COSATU welcomes small drop in unemployment

31 July 2012

The Congress of South African Trade Unions welcomes the small drop in the level of unemployment, announced by StatsSA today, 31 July 2012.

The more realistic expanded unemployment rate - which includes discouraged job-seekers who have given up looking for work - declined from 36.6% in the first quarter of 2012 to 36.2% in the second quarter.

The lower ‘official’ rate of unemployment fell in the same period from 25.2% to 24.9%. This represents a drop of just 0.3% and just 56 000 fewer workers without jobs, a drop in the ocean of the total of 4.47 million who remain unemployed.

So it is far too early to be complacent. These figures indicate that unemployment is still way too high and it remains a national crisis. There must be no let-up in the campaign to create jobs, and reduce poverty.

The government must be congratulated for its contribution to the 121 000 new jobs in community and social services‚ which were created between the first and second quarters of the year. This accounts for most of the overall improvement and is very encouraging.

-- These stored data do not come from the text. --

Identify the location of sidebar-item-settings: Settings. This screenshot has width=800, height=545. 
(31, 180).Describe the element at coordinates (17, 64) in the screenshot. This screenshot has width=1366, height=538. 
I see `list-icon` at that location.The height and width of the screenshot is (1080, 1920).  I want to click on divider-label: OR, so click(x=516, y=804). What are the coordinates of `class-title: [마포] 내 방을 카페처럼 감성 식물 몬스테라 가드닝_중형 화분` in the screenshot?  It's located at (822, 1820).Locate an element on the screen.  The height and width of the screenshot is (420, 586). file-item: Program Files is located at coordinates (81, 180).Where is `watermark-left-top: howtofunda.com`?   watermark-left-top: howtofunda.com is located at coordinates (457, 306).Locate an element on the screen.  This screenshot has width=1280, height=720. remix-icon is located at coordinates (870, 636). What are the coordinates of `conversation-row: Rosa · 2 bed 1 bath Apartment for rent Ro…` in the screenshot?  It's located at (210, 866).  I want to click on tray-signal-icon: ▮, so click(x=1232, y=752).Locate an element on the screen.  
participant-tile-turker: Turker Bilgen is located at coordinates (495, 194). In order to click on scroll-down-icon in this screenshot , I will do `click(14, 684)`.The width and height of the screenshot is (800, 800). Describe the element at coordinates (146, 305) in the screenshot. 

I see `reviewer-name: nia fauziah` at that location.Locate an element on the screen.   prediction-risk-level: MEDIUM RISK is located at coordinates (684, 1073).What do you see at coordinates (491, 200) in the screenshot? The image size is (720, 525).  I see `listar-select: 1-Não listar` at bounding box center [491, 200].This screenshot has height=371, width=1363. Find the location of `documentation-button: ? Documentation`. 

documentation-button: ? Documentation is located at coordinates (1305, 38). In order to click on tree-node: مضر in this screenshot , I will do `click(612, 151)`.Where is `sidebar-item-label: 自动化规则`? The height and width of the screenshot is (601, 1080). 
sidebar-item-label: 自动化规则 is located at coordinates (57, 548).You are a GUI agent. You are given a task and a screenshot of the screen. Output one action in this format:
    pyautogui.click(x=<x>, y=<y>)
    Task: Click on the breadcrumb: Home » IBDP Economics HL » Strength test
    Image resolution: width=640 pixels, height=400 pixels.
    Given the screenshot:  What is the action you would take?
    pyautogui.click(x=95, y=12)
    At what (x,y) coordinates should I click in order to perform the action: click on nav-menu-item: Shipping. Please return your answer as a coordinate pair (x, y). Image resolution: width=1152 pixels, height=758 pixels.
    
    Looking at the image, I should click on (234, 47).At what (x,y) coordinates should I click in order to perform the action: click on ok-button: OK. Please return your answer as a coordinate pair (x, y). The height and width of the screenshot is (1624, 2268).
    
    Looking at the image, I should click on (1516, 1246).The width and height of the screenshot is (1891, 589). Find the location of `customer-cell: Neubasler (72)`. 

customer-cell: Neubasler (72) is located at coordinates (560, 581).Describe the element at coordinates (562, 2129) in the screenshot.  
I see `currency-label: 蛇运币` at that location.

It is extremely worrying however that in the same period, the manufacturing sector lost 44 000 jobs, while the trade sector shed 91 000.

If we are to meet the government targets for creating five million new jobs, the manufacturing industry will be crucial, and for this sector to be still losing jobs must ring the alarm bells. It must spur us on to implement the Industrial Policy Action Plan, the job-creating sections of the New Growth Path and the Infrastructure Development Programme with far greater urgency.

In particular, we have to prioritise the special crisis of unemployment amongst the youth, who constitute 63% of the working population, yet make 72% of the unemployed.

COSATU welcomes the ANC NEC’s decision to abandon the Democratic Alliance’s bogus ‘solution’ of the Youth Wage Subsidy and will look sympathetically at its alternative of a Job-Seekers’ Grant, though we need much more detail of how it will be distributed and to whom.

It is essential that any such scheme should encourage far more young people to study and learn skills, which will equip them to seize job opportunities when the tide turns and government’s strategy to put us on a new developmental growth path starts to take off and create employment.